Never have I enjoyed marketing. I don't dislike it but I don't like it either.
Marketing is the like learning concepts and theories inside a classroom. They are intangible... just words that you have to understand and later on apply. I was never a fan of it. I have always preferred learning things in the most practical way - which is doing it on the job. Therefore, rather than a person giving me sales talk about a product I would rather have his mouth shut and just let me try the product. (Probably the reason why I have always loved sample products). It gives you the real deal. No fake promises. No fancy and big words.
But today, I had to do a little bit of marketing. I had to sell myself today to my manager. But I think the situation is a bit different. Because this manager has already seen the product (which is me) and how it (in this case, I) work. So, it's more of proving oneself that you can do more. So yeah, I guess still marketing.

§ §

Direction 1
List every phrase the marketing post sets off in parentheses.
Direction 2
Copy the marketing post word for word from "But today, I" to "guess still marketing.".

Given data
§ §

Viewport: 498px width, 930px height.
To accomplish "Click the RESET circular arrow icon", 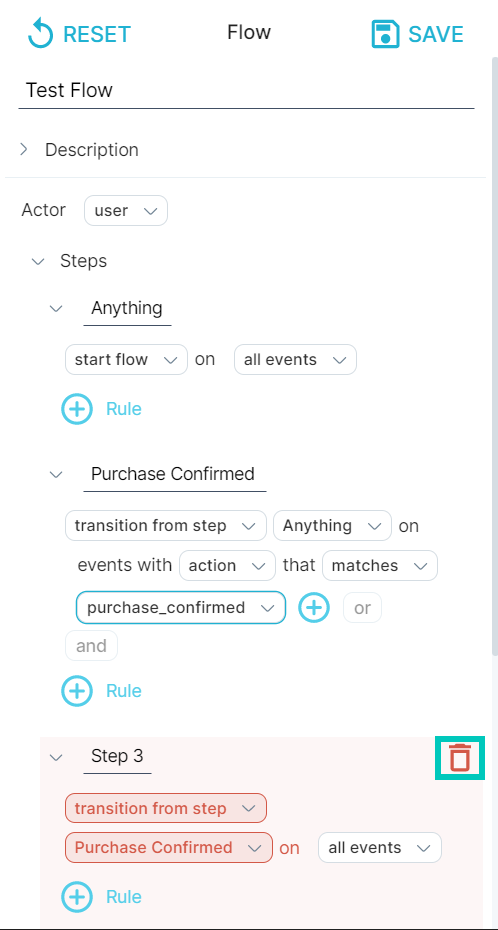I will [40, 33].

§ §

Worked solution 1
- (Probably the reason why I have always loved sample products)
- (which is me)
- (in this case, I)

Worked solution 2
But today, I had to do a little bit of marketing. I had to sell myself today to my manager. But I think the situation is a bit different. Because this manager has already seen the product (which is me) and how it (in this case, I) work. So, it's more of proving oneself that you can do more. So yeah, I guess still marketing.